ALBERT

Description: Shear wave splitting measurements in the Qiangtang terrane of central Tibet revealed extraordinarily large delay times of 〉2.0 s for SKS splitting and an abrupt change of the fast polarization direction from a NNE-SSW direction into an E-W direction in an about 100 km wide zone south of the Banggong-Nujiang Suture. Peridotite xenoliths brought to the surface from a depth of 55 km to 70 km by Cenozoic potassic volcanism in Sailipu in the north-western Lhasa terrane show lattice preferred orientation of their olivine with a concentration of [010] directions and a large circle girdle of the [100] and [001] directions defining an important fabric plane with a polarization anisotropy of 4.6% on average in directions parallel to the plane. In contrast, the polarization anisotropy is very weak in the direction perpendicular to this fabric plane. According to the seismic anisotropy of the peridotite xenoliths, to match the delay times ranging from 1.5 s to more than 2.0 s in the Lhasa and Qiangtang terranes would require an anisotropic layer at least 150 km to 200 km thick even if the fabric plane with maximum seismic anisotropy were oriented vertically and the effect of the intrinsic elastic anisotropy of the peridotites on SKS splitting were maximized.
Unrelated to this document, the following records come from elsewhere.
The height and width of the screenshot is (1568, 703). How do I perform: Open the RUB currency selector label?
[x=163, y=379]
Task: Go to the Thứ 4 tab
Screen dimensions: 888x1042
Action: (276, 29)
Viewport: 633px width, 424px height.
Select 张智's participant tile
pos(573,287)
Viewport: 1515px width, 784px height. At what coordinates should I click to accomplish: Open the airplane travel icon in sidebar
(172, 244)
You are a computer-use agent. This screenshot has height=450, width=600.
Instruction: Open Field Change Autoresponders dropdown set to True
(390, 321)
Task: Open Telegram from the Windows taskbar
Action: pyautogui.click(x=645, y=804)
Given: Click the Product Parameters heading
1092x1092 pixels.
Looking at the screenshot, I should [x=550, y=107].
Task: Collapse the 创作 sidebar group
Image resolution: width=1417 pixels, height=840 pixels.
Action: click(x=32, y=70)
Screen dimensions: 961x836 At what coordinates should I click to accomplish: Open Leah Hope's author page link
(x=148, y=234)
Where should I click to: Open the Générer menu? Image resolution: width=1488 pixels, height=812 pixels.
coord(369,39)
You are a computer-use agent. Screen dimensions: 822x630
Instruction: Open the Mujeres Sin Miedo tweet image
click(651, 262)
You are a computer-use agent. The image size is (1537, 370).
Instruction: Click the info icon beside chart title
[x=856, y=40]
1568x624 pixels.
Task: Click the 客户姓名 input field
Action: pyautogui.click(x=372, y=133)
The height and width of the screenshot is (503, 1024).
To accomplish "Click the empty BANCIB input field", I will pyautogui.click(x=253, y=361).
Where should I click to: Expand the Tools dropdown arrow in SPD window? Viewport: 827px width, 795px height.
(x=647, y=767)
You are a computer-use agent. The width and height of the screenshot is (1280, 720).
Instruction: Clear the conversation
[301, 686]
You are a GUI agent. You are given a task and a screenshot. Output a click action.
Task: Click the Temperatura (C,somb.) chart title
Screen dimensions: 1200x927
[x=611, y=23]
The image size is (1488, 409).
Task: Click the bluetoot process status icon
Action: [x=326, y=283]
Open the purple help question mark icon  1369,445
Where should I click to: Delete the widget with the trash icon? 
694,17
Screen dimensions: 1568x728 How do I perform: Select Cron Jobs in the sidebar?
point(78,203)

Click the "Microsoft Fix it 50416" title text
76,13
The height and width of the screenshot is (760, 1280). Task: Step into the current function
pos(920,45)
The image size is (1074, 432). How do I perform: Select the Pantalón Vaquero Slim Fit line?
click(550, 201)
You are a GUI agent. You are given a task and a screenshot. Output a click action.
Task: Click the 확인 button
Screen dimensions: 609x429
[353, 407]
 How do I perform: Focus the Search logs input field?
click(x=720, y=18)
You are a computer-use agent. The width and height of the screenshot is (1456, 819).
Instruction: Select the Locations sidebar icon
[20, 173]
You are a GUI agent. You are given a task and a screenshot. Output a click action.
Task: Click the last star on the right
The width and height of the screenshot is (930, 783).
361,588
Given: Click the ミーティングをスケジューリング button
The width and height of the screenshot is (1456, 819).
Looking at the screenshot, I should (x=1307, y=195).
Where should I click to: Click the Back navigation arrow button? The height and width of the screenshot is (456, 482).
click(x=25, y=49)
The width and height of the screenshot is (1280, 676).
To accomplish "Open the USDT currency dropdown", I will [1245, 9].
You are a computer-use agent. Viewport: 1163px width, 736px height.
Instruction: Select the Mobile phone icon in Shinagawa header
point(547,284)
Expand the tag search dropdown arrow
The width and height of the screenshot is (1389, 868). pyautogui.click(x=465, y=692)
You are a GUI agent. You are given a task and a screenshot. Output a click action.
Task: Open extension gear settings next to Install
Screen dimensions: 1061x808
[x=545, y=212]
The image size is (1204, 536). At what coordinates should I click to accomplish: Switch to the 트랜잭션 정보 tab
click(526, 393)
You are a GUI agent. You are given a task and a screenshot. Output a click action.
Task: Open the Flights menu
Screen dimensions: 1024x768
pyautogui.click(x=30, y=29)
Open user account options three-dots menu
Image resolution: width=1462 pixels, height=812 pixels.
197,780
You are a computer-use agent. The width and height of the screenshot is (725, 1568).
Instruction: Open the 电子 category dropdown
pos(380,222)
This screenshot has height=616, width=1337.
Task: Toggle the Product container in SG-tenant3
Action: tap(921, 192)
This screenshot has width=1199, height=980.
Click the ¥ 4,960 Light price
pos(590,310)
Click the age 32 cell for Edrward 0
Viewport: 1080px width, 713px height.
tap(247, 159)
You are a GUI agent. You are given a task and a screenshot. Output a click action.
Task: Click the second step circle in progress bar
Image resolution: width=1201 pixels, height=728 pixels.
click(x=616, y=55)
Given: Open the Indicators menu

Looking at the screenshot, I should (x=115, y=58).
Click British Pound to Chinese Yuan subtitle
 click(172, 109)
This is unrealistic, and we propose to attribute the large delay times to an extraordinarily strong seismic anisotropy of the lithospheric mantle underneath central Tibet. We propose that this anisotropy is due to the presence of partially molten domains with high aspect ratio that are aligned sub-vertically enhancing the effect of the intrinsic elastic anisotropy of the peridotites on SKS splitting. The abrupt change of the fast polarization direction south of the Banggong-Nujiang Suture may reflect the change of the fabric of olivine which is fundamentally different in the northward subducting Indian lithospheric mantle and in the lithospheric mantle beneath northern Tibet.